The analysis of hepatic enzyme activities—aspartate aminotransferase (AST) and alanine aminotransferase (ALT)—in the examined fish species reveals notable interspecies variations, likely reflecting differences in metabolic status, physiological condition, or exposure to environmental stressors. The highest mean AST activity was observed in barbel (105.69 ± 59.0 U/L), which may suggest elevated metabolic demands or possible cellular damage in tissues rich in AST, such as liver, heart, muscle, or kidneys. The considerable standard deviation indicates marked individual variability within the population, possibly due to differential sensitivity to environmental influences. In contrast, perch exhibited the lowest AST levels (57.67 ± 31.5 U/L) but simultaneously showed the highest mean ALT activity (89.32 ± 49.8 U/L). Given that ALT is more liver-specific than AST, this elevation may point to hepatocellular alterations even in the absence of significantly increased AST, suggesting a more localized hepatic response.
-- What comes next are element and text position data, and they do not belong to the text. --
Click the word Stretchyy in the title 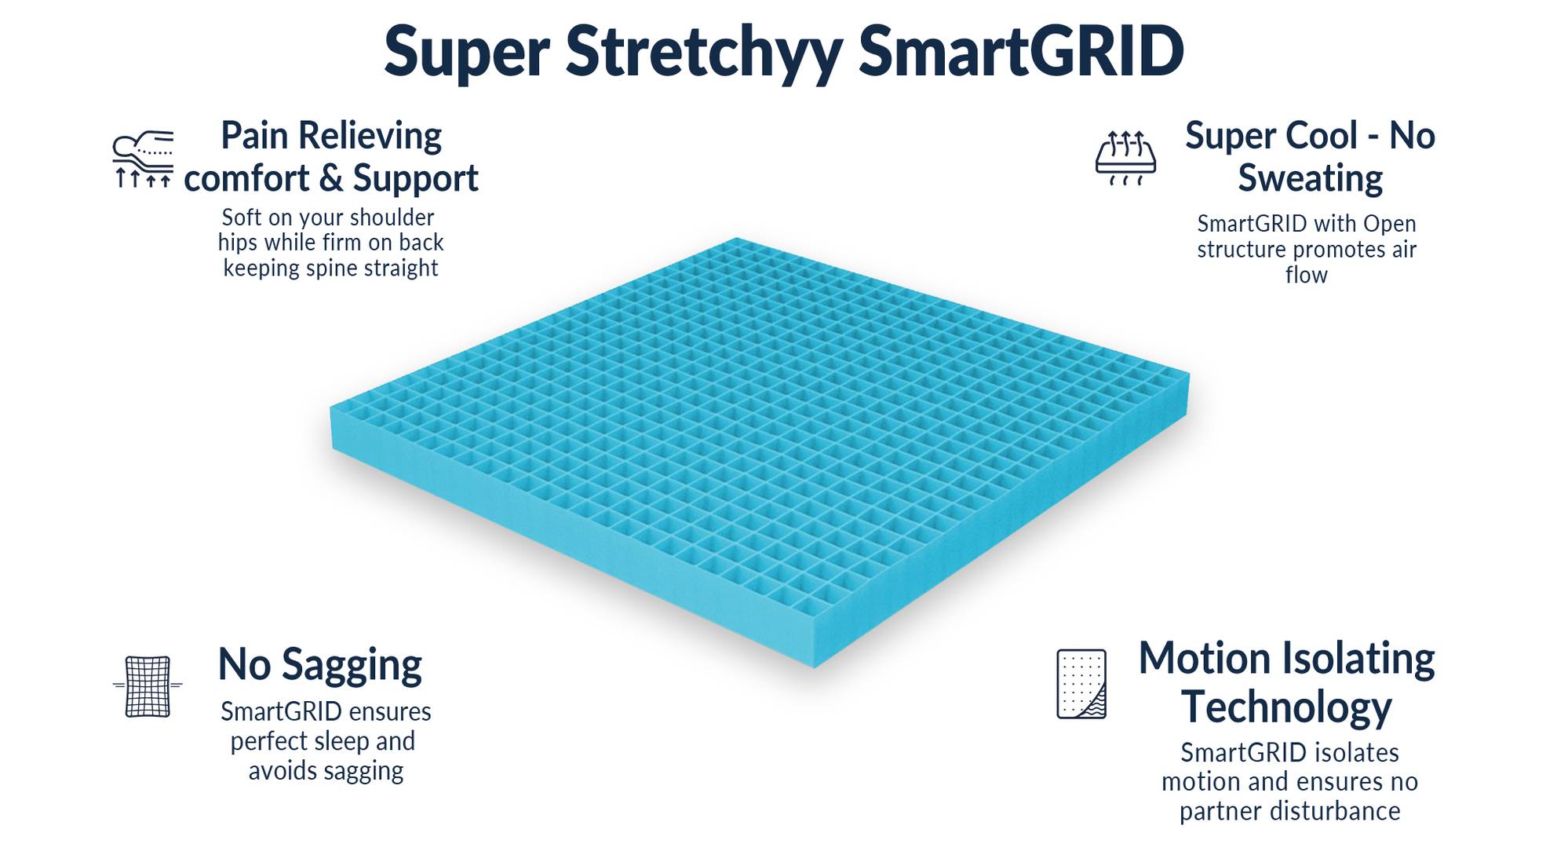coord(703,53)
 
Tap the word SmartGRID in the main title coord(1020,53)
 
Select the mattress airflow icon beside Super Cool coord(1125,158)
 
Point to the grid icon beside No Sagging coord(148,686)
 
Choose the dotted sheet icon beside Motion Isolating coord(1081,684)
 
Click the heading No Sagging coord(319,664)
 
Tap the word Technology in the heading coord(1286,707)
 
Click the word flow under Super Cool coord(1306,275)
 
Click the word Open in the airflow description coord(1389,224)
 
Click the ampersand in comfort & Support coord(331,178)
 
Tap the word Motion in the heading coord(1203,658)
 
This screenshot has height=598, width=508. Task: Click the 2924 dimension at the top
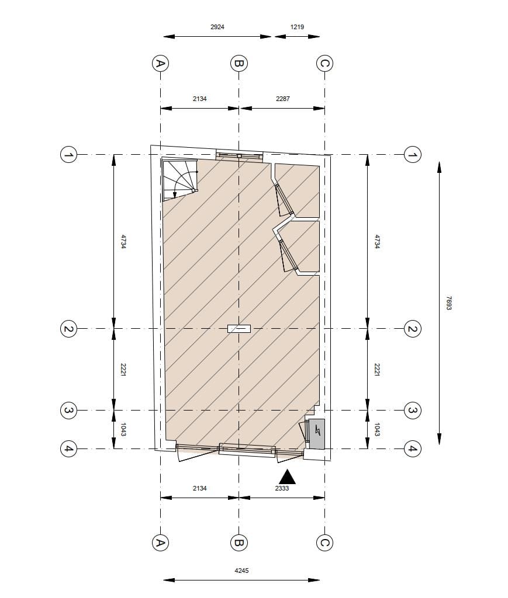point(217,27)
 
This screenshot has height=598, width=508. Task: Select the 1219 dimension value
point(297,27)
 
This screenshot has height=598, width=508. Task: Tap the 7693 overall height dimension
point(449,303)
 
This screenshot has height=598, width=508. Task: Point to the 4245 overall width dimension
point(241,571)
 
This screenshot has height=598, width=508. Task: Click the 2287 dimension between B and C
point(283,99)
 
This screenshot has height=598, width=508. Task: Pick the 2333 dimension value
point(282,488)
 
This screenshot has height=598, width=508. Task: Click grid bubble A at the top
point(160,63)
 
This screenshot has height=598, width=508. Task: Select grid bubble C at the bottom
point(325,543)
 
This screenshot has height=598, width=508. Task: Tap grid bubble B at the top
point(239,63)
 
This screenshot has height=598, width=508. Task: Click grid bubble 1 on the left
point(69,155)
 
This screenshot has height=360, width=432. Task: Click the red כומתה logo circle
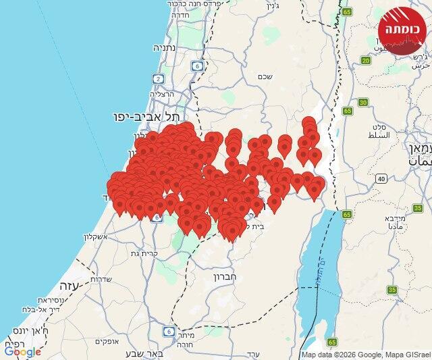point(402,30)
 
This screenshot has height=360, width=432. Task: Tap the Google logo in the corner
point(22,351)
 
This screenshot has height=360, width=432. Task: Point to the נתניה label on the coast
point(165,48)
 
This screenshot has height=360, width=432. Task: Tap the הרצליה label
point(162,95)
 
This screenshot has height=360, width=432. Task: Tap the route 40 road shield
point(381,178)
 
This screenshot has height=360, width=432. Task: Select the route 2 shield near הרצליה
point(158,79)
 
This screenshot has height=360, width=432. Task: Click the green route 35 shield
point(392,290)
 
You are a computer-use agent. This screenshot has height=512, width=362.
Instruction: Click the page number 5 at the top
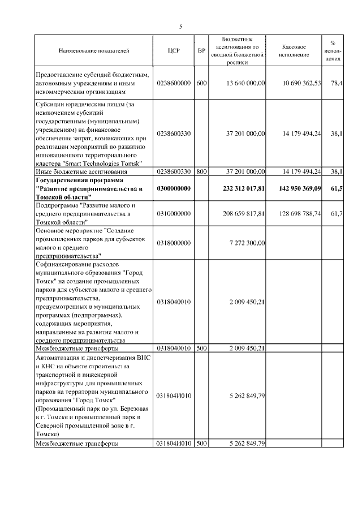(x=180, y=27)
White bream showed elevated levels of both AST (89.15 ± 47.0 U/L) and ALT (91.25 ± 45.6 U/L), potentially indicating a combined metabolic and hepatic response, or a more systemic reaction to environmental stimuli. A similar, though somewhat milder, pattern was observed in vimba bream. When comparing the AST/ALT activity ratio among species, barbel and vimba bream showed higher AST than ALT, which may suggest a predominance of extrahepatic sources of AST or relatively preserved hepatic function. Conversely, in perch and white bream, ALT levels exceeded AST, consistent with a possible hepatocellular stress response or adaptive metabolic shifts to particular environmental pressures. Overall, these findings support the use of transaminase activities as sensitive biochemical markers of hepatic function and general physiological status in fish. The observed interspecific variability underscores the importance of species-specific interpretation, as well as the potential of AST and ALT to reflect both metabolic and environmental influences.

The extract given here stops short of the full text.